Drinks, Gels or bars?


During a marathon, 60 to 75 per cent of your fuel comes from carbs, and the remainder from fat. For a half marathon, when you’re running faster, you use even more carbs. Carb stores, which are made up of glycogen, give you the ability to move. But they’re limited, lasting about an hour for hard efforts and two hours for a slower pace. At this point, you’ll start running on empty, which causes your blood sugar levels (glucose) to plummet. That’s when you hit the wall. Taking in quick carbs – gels, chews, and sports drinks – will keep your glucose levels stable, allowing you to keep moving forward (somewhat) comfortably.

Caffeine may help. Aim for 30 to 50mg (gels and chews typically have 20 to 50mg per serving) a little more than halfway through your run. The kick can help make the effort feel easier.

Swish and Spit

Rinse your mouth with a sip of sports drink for about 15 seconds before spitting it out. This will alert your brain to the presence of carbs, lowering your perceived sense of exertion.

Fuelling tips

Bearing the above in mind, what does this mean for your own fuelling?
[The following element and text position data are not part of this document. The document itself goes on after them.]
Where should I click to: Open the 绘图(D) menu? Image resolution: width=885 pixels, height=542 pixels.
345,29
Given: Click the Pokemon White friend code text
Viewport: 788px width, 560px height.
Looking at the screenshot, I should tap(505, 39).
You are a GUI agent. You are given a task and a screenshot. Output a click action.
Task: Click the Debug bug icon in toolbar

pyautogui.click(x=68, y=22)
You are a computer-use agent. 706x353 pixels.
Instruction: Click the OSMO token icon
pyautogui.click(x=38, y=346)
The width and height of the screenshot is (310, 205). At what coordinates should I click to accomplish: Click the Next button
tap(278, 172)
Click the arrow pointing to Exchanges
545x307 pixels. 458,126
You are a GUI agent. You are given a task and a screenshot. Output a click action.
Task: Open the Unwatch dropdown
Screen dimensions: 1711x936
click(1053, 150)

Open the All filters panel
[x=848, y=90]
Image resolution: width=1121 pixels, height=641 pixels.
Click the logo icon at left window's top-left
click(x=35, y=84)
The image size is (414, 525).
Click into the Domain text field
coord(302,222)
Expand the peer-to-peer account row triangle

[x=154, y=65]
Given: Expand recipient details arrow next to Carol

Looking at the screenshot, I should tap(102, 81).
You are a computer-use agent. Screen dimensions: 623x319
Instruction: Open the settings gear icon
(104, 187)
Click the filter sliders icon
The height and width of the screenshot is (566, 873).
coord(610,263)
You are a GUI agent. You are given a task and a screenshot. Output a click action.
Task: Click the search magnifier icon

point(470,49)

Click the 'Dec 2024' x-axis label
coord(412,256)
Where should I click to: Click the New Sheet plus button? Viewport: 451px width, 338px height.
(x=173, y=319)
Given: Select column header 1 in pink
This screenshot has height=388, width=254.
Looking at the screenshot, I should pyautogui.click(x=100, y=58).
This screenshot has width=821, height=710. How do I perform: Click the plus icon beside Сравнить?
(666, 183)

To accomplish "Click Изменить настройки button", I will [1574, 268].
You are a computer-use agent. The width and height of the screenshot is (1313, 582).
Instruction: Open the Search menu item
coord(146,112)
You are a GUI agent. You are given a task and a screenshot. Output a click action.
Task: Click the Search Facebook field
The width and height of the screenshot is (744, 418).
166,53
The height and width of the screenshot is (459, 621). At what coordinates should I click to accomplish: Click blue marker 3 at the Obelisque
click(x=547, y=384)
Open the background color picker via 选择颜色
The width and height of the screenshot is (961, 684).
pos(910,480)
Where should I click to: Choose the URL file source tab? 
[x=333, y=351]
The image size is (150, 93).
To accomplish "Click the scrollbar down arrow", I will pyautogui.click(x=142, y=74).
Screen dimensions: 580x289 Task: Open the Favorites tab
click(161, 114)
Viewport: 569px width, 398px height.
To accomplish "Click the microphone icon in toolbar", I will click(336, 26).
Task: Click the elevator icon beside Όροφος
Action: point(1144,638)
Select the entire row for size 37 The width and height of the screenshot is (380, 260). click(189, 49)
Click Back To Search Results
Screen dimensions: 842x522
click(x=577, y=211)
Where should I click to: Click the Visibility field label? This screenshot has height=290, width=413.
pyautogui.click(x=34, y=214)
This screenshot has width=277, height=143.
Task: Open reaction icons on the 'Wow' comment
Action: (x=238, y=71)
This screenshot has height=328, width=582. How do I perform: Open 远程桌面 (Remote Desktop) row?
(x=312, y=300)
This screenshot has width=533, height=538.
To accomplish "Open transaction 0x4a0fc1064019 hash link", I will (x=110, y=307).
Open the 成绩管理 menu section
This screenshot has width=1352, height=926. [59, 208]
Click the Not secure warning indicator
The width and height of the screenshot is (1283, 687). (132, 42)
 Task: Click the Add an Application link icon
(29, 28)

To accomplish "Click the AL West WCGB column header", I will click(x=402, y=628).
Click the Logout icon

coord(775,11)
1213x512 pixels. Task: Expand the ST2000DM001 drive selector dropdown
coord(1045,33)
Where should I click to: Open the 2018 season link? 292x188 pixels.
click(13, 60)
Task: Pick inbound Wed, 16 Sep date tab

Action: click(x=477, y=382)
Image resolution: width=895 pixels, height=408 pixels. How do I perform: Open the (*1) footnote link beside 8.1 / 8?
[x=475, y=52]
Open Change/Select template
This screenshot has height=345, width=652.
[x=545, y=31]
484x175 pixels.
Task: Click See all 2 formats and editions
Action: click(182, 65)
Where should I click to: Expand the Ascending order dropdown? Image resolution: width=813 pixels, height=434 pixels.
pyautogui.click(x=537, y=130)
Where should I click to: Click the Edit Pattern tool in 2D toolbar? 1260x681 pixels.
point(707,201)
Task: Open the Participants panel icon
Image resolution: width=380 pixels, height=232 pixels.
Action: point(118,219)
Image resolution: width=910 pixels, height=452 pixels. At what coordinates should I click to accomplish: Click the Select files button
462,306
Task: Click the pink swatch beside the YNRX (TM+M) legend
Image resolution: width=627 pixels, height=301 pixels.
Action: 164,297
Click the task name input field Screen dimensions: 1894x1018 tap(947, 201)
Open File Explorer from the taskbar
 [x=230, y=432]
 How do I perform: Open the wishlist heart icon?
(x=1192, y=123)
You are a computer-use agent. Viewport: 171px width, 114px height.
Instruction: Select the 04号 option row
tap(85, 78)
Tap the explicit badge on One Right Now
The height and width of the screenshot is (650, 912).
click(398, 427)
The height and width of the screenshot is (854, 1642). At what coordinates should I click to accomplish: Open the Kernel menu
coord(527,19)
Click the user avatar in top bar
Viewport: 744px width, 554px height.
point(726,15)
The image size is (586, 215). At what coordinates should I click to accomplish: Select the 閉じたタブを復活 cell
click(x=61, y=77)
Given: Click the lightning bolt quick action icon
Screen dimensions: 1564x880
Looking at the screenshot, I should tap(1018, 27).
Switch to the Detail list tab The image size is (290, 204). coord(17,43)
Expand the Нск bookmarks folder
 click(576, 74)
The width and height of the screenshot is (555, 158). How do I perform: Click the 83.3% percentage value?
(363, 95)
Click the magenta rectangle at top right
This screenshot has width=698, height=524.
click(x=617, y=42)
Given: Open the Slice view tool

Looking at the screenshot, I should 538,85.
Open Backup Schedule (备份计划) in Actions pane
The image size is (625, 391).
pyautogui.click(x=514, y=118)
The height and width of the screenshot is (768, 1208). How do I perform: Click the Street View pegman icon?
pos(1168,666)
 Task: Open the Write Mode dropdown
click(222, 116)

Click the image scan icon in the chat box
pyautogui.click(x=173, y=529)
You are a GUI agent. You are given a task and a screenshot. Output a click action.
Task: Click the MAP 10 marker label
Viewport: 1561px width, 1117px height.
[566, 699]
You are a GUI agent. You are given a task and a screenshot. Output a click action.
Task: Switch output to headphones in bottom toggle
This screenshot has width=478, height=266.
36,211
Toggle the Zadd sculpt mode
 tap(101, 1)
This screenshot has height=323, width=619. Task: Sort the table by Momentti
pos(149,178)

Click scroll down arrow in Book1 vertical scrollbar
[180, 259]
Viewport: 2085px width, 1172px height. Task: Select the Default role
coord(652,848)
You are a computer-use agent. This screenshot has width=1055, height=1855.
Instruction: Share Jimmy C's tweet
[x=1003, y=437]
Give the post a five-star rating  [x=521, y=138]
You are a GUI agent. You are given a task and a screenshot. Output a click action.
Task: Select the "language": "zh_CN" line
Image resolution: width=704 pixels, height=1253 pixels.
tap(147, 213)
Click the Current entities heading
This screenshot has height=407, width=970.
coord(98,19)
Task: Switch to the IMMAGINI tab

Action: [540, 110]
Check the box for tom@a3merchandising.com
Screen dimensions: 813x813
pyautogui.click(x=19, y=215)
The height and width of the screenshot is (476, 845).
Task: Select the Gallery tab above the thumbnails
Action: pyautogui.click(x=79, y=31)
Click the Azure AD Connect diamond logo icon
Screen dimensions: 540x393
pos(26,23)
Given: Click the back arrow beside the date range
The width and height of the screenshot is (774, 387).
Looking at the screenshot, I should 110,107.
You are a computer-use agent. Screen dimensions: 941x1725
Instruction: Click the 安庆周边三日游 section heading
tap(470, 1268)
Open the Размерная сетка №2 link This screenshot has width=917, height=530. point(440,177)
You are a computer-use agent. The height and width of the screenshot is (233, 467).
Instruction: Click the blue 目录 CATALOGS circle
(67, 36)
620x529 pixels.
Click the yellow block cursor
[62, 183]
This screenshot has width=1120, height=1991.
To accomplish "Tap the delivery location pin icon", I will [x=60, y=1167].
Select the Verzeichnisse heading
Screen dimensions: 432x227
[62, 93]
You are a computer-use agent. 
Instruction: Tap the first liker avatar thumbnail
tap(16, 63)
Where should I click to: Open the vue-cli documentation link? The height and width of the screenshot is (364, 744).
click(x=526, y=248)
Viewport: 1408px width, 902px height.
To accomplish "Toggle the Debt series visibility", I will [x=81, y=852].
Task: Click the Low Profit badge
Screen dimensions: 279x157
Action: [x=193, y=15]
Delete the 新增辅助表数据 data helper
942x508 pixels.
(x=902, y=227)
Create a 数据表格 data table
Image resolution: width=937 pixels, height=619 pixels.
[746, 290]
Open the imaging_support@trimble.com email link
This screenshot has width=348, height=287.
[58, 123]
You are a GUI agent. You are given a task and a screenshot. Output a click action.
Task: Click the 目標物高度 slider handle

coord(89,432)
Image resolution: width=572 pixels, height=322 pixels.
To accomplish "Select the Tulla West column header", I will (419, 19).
During harder workouts or races, stick to drinks and gels rather than using energy bars. During longer, less intense efforts when you crave something more substantial than drinks/gels, an energy bar can be a good choice, but choose one with a low fat content (under 10%).

When using bars or gels, don't forget to consume extra plain water, especially in warm conditions. If you have a particularly sensitive tummy, choose carbohydrate drinks rather than bars or gels for energy replacement.